Cummings Urges Committee Chairman to Obtain Documents from Snyder After Governor Ignores Congressional Request

Cummings Rejects Snyder's Potential "Executive Privilege" Claim; Warns of Partisan "Double-Standard" for Republican Governor

Washington, D.C. (Feb. 22, 2016)—Today, Rep. Elijah E. Cummings, Ranking Member of the House Committee on Oversight and Government Reform, sent a letter to Chairman Jason Chaffetz requesting that he compel Michigan Governor Rick Snyder to produce documents relating to the Flint water crisis originally requested by Cummings and Rep. Brenda Lawrence in a letter on January 29, 2016—a request Snyder has completely ignored to date.

Cummings wrote that after speaking directly with Snyder, Chaffetz stated that one reason not to request documents from him is because he might claim executive privilege over his communications—directly contradicting commitments Snyder made in his State of the State address on January 19, 2016.

"Although I was not a part of your conversation with Governor Snyder," Cummings wrote, "any claim of executive privilege to withhold documents from Congress would be a surprising turn of events that directly contradicts the Governor's own promises of accountability to the people of Michigan."

"It is difficult to understand how Governor Snyder's public claims of accountability would be consistent with an assertion of executive privilege over the documents we requested last month," Cummings added. "Instead of withholding our request for documents based on the possibility that Governor Snyder may assert executive privilege, the Committee should make the request and allow the Governor to respond himself."

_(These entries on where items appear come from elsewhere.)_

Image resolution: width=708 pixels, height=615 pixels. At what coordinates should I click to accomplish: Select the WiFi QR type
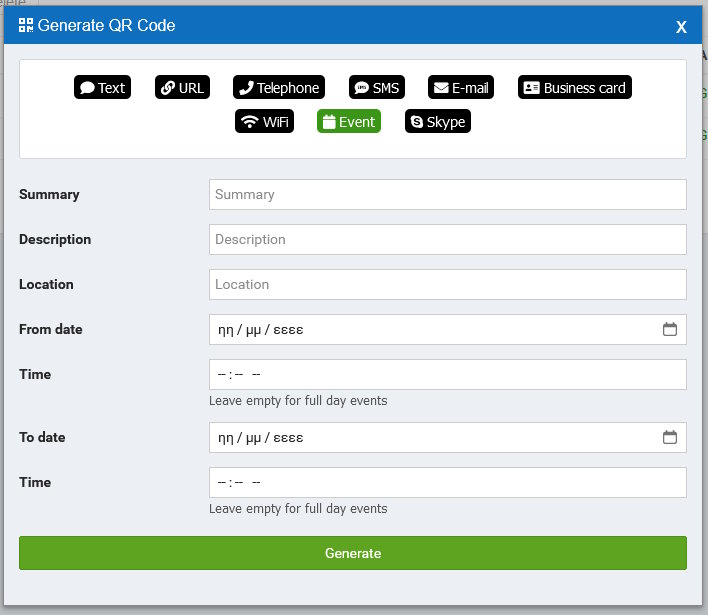(x=265, y=122)
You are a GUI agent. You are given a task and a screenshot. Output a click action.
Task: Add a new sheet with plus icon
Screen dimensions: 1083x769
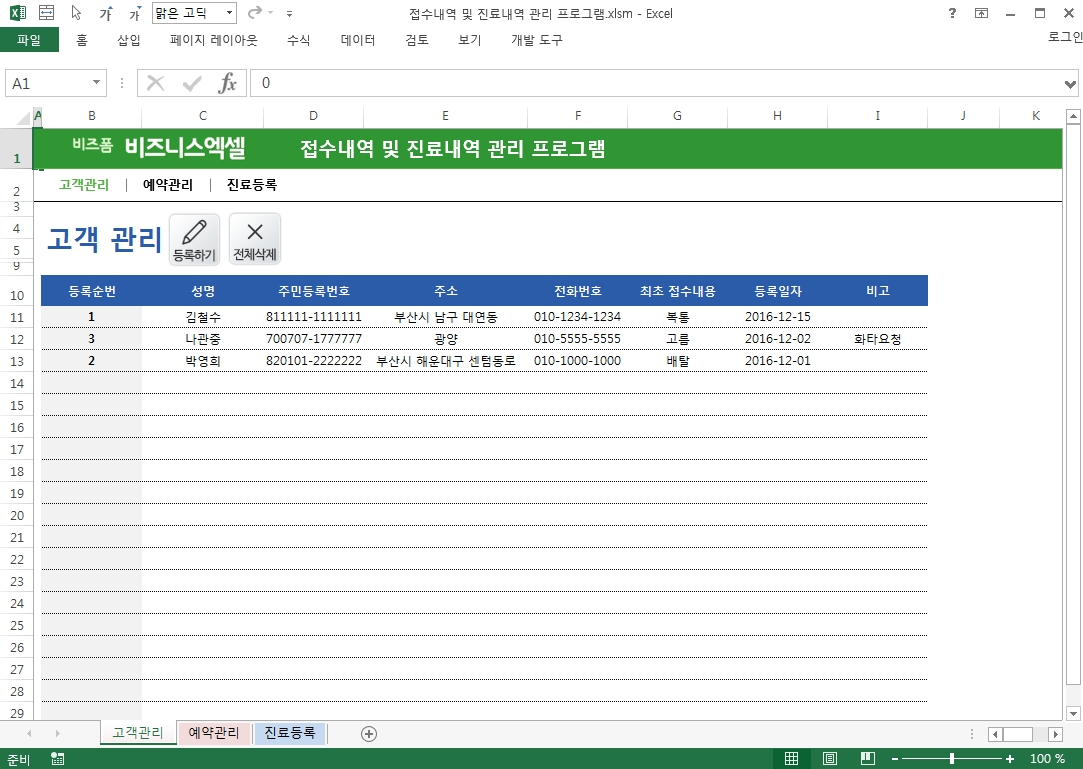(369, 734)
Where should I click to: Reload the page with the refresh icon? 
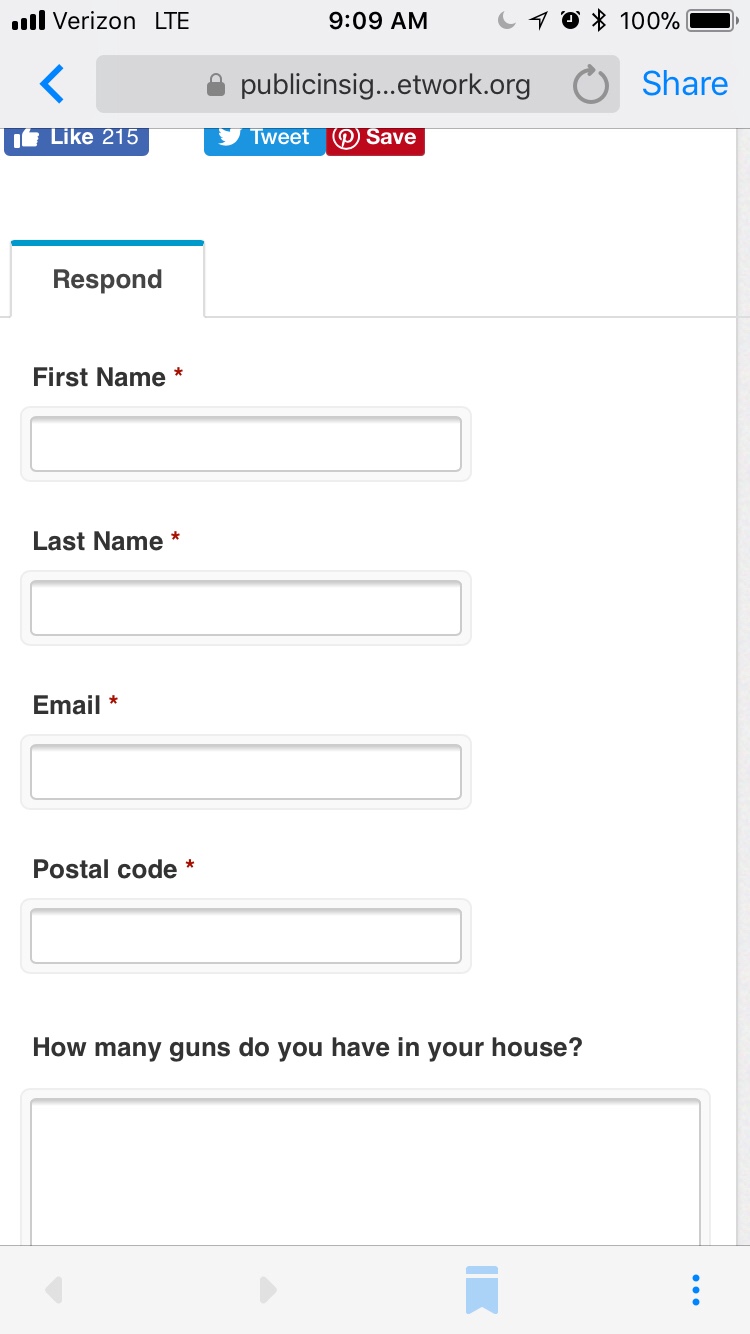point(590,86)
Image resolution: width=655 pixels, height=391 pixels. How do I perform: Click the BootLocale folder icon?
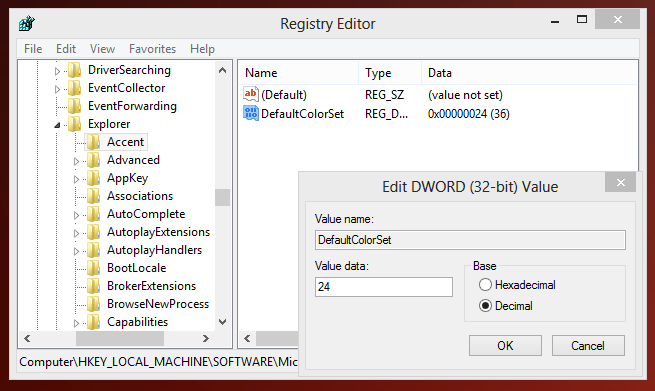coord(93,268)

Cummings also noted that Chaffetz previously sent sweeping document requests to the Democratic Governor of Oregon as part of the Committee's year-long investigation into that state's healthcare exchange under the Affordable Care Act, and the Governor's office has produced thousands of pages of emails and other documents in response.

"By declining to send any document request at all to Governor Snyder, the Committee is creating the perception of a double-standard in which it requests documents from a Democratic governor, but not from a Republican governor," Cummings wrote. "There is no legitimate basis for treating governors differently based on their political parties, and I believe the Committee should insist on the same level of compliance from the Republican Governor of Michigan that it has required of the Democratic Governor of Oregon."

Cummings also rejected claims that the Committee should not request documents from Snyder because his productions in response to public records requests have been sufficient. As Cummings wrote, "his document disclosures in response to FOIA and other requests have been only a selective subset of documents that he has chosen to release—not a comprehensive response to a request from Congress."

"[W]hen the Committee declines to send any document request to Governor Snyder, this inaction undermines our ability to investigate this crisis and creates an unfortunate and unnecessary perception of partisanship," Cummings wrote. "The Committee has never accepted this practice as an adequate standard of investigation, and we should not do so now. Governor Snyder and his staff are central figures in the decision-making process that led to the poisoning of Flint residents, and the Committee owes it to these residents to conduct a comprehensive and bipartisan investigation."